I have felt quite good about the progress I have been making in life-on almost every level. Spiritually, emotionally, and physically. I feel like I'm being productive, keeping my mind active, my friends loved and my goals met. At the height of my feeling good about myself and the advances I feel I've been making, I was kindly reminded of everything I am NOT doing. The intention of the reminder was very good. I was reminded with love, but it stung nonetheless. Almost to the point of me deciding to give up-if all I have been working on was not going to get me where I need to be, why try? The answer came in two ways.
The first answer came from here:
Yup, you guessed it-my very wise, kind, wonderful, amazing husband Chad settled me right down and pointed out that progress IS progress. And I need to celebrate it. So I am.

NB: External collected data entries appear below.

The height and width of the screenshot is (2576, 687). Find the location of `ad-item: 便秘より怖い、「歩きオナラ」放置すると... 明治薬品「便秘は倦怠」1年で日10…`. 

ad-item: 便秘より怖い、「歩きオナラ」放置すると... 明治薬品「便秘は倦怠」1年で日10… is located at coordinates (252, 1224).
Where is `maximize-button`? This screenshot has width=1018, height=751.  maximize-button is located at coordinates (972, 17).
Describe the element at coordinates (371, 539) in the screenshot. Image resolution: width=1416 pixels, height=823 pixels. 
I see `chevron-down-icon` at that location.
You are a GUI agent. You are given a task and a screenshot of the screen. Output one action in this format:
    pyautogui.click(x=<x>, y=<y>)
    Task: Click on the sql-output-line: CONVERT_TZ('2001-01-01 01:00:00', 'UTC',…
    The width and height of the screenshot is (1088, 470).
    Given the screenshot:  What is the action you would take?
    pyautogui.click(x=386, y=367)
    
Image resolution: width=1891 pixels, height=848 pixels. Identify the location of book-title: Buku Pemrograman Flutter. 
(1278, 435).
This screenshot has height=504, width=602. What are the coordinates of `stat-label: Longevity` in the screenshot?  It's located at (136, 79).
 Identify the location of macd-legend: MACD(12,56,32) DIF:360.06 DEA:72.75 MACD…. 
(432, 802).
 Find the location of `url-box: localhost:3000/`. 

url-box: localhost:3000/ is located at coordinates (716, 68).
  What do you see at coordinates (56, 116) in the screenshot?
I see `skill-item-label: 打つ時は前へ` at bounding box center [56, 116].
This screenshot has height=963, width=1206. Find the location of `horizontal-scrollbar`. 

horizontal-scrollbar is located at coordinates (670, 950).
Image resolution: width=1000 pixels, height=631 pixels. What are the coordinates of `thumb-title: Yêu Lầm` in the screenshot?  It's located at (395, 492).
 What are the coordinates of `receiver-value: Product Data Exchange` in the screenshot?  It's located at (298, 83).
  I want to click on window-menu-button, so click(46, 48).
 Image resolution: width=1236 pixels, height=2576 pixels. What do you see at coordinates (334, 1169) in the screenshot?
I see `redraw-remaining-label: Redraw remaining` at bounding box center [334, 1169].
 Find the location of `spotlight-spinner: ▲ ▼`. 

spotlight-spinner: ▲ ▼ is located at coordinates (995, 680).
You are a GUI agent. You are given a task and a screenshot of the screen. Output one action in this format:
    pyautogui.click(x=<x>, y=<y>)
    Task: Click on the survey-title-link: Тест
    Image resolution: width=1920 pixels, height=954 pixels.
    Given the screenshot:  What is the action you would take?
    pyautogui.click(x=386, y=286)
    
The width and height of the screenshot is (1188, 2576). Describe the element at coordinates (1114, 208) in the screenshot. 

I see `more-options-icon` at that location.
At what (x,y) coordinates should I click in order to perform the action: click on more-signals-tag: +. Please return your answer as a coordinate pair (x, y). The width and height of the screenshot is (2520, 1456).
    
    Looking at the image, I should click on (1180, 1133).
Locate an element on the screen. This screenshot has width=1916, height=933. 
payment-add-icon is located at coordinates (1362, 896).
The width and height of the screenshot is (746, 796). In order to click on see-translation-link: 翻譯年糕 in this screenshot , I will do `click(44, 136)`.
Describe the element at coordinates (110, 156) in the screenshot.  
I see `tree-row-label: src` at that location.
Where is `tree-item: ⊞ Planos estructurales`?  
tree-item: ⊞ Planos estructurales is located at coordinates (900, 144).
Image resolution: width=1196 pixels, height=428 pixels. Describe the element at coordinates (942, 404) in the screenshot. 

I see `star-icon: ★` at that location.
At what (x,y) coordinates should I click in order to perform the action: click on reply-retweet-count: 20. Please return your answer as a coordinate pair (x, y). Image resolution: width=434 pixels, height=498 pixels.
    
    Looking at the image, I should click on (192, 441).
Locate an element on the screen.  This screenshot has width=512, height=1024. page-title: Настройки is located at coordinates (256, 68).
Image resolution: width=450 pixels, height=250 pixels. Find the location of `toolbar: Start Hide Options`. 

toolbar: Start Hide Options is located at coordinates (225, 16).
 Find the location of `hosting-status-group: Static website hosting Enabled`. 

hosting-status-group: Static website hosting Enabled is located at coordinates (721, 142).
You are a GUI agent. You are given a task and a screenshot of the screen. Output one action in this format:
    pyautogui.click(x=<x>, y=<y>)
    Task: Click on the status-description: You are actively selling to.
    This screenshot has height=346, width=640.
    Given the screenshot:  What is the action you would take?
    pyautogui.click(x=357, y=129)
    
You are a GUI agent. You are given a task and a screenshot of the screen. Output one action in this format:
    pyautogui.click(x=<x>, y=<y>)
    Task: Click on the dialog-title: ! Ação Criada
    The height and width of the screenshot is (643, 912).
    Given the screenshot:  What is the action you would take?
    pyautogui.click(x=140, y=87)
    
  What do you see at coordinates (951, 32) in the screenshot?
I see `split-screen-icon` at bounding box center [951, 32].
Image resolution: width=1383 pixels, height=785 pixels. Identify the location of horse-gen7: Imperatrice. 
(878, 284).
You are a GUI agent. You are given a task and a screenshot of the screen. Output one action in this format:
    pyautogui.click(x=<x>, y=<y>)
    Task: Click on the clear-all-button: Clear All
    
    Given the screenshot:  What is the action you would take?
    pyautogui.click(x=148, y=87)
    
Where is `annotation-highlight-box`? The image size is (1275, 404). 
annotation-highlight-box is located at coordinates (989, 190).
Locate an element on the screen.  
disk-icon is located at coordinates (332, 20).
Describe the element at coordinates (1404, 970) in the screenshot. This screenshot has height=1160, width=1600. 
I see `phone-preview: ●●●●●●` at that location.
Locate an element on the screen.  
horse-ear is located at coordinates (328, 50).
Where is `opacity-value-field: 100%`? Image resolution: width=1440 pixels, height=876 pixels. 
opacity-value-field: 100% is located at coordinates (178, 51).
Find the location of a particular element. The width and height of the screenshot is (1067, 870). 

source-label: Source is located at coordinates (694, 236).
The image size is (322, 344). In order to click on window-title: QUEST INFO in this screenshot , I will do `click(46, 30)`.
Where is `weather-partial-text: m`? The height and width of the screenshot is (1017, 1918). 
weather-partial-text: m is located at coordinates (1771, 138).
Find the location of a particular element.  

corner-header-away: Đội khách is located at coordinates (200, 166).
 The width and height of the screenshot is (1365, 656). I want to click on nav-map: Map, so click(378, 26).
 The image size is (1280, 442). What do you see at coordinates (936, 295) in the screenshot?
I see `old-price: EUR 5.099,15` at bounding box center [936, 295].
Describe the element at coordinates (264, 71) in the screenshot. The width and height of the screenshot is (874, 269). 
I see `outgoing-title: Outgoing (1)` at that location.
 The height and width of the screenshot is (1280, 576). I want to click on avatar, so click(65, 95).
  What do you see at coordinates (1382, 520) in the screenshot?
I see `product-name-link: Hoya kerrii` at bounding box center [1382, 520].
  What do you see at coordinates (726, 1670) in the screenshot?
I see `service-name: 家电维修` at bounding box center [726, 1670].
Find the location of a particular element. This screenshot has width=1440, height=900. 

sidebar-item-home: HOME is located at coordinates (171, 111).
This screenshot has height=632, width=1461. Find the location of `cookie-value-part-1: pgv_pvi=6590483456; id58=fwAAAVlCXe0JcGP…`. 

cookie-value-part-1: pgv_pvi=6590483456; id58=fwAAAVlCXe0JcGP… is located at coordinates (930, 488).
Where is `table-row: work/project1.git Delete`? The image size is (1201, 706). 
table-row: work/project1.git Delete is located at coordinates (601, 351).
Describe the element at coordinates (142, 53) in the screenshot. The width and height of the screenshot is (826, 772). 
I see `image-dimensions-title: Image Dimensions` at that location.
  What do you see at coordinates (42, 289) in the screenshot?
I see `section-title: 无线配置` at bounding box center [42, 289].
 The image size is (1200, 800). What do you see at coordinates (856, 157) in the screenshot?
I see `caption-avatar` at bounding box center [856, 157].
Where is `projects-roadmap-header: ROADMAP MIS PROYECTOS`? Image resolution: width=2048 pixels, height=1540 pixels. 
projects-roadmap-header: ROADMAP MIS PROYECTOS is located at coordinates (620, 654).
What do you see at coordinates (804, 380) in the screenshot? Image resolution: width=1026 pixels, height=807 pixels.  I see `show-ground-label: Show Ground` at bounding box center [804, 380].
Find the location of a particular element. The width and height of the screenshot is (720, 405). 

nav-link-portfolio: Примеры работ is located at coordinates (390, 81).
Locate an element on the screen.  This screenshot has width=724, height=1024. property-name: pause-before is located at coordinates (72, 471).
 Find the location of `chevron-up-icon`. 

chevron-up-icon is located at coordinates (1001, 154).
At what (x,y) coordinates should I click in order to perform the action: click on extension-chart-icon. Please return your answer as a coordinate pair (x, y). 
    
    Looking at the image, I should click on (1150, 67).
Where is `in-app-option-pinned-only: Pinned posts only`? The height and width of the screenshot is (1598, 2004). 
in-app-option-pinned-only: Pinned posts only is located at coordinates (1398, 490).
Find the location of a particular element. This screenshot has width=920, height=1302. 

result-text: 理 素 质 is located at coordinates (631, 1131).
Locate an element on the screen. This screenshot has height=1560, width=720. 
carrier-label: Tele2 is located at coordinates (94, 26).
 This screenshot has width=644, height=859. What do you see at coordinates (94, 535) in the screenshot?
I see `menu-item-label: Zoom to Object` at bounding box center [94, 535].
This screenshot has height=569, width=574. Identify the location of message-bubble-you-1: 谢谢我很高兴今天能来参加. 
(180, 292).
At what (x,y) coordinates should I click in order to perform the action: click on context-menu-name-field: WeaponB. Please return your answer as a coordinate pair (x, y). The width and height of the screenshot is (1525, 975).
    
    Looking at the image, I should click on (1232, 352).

The next answer came from here:
As I sat in church last week I was looking around at all my beautiful Young Women in my ward. I know that each of them go through things. I know that sometimes they are as hard on themselves as I am on myself. I sat there thinking that Christ sees in them more possibilities and goodness than they can fathom, and that it must hurt Him sometimes how hard they are on themselves when He knows who they are. All of a sudden it hit me that I need to walk the walk. I need to see the good in me. I need to quit beating myself up when I'm not perfect. I need to be an example to keep believing and I need to KEEP MOVING FORWARD. I love the blessing of insight that I get every once in a blue moon. I see. Don't stop believing.